TEXT ANALYSIS OF THE MAGNUS ARCHIVES

For this project, I will be comparing different seasons of a podcast called The Magnus Archives (TMA) using Voyant Tool and AntConc. For a bit of context The Magnus Archives is a horror podcast about what are seemingly indescribable horrors, the central gimmick of the podcast is that it features "statements" by characters about their experiences with these supernatural entities. As the podcast progresses it becomes more plot-driven and focuses less on single-use statements, however they remain present throughout the entire series. As such, I thought that it would be interesting to analyze the series, season by season, to see what in total 672,146 total words were analyzed, with 20,377 different words in total. Two important things to note before beginning are that, a.) the transcriptions are done by multiple people with different styles, and as such the same actions are phrased differently from transcript to transcript, and b.) the main character and the main writer both have the same name (Jonathan Sims), if I am referring to the writer it will be denoted by an (RQ)

transcription screenshot showing one transcriber using [click] transcription screenshot showing one transcriber using [tape clicks off]

ANTCONC

Starting off by analyzing all 200 transcripts using 3-gram phrases we can get a decent idea of the vibe of the podcast. Coming in strong with the phrase "i don t" used 1437 times and "don t know" used 725 times, along with other phrases communicating uncertainty, it becomes clear that this is a horror podcast emphasizing the unknown.

AntConc result showing a list of 3 gram phrases

Investigating further through viewing the ngrams in context we see a lot of I don't know, think, want, or remember.

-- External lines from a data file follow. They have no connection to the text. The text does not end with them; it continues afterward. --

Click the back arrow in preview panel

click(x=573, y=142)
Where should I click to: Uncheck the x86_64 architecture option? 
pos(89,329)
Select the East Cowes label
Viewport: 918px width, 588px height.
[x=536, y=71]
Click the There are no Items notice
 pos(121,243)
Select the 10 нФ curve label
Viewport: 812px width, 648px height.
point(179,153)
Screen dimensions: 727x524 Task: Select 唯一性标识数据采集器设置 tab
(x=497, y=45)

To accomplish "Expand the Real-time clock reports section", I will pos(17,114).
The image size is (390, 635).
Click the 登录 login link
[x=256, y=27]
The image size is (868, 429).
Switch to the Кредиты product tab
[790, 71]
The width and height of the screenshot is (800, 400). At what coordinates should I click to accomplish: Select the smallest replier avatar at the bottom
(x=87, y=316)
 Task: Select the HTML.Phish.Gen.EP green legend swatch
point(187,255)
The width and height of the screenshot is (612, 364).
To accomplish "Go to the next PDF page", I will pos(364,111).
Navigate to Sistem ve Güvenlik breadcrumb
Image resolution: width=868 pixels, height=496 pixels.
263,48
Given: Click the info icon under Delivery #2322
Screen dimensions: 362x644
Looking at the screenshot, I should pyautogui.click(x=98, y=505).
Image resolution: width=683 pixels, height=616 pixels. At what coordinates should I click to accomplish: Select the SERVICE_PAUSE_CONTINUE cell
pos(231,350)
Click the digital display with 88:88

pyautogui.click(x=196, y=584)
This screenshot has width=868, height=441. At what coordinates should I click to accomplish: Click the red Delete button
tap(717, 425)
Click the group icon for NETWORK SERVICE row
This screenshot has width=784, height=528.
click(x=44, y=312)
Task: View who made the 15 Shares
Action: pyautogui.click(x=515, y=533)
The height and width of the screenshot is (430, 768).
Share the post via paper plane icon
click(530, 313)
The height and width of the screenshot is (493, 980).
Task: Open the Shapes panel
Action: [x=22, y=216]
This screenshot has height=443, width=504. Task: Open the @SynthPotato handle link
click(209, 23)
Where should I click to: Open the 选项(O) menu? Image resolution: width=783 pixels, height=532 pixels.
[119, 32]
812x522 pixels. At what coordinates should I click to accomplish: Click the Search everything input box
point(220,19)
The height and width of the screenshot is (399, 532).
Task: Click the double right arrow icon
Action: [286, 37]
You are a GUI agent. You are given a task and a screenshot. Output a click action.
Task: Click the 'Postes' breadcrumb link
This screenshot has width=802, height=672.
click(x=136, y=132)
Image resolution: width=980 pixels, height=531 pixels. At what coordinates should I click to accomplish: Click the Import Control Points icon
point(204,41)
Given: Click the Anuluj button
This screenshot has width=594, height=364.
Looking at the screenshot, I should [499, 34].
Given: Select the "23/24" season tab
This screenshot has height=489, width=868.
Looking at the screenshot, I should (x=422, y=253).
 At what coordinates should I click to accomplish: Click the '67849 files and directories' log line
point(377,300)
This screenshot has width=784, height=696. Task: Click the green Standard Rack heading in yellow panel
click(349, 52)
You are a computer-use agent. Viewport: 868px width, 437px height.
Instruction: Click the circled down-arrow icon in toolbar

Looking at each season individually we see a lot of the same words reoccurring in the top 15, however, their placements vary from season to season. I was surprised by the lack of prominence of sound cue words, such as [tape clicks on] or [click][click] Archivist, as those occur in almost every episode and yet only show up in the top 15 3 times, and each time they do not place very high.

3 gram frequency for 5 seasons of TMA

Season 1

Looking at the top 15 3-grams in season 1 we can see a lot of words related to descriptions, or in some cases the lack thereof. In season 1, everything is foreign, the head archivist knows nothing and does not believe any of the statements have any true merit. To keep this veil of disbelief up it is important that the statements, especially the earlier ones, have gaps and uncertainties. By looking at the phrases "don't know" and "i didn't" we can see a difference in how they are used. "don't know" is usually used to convey the unknown, whereas "i didn't" tends to convey disbelief. A minor difference, but still worth noting.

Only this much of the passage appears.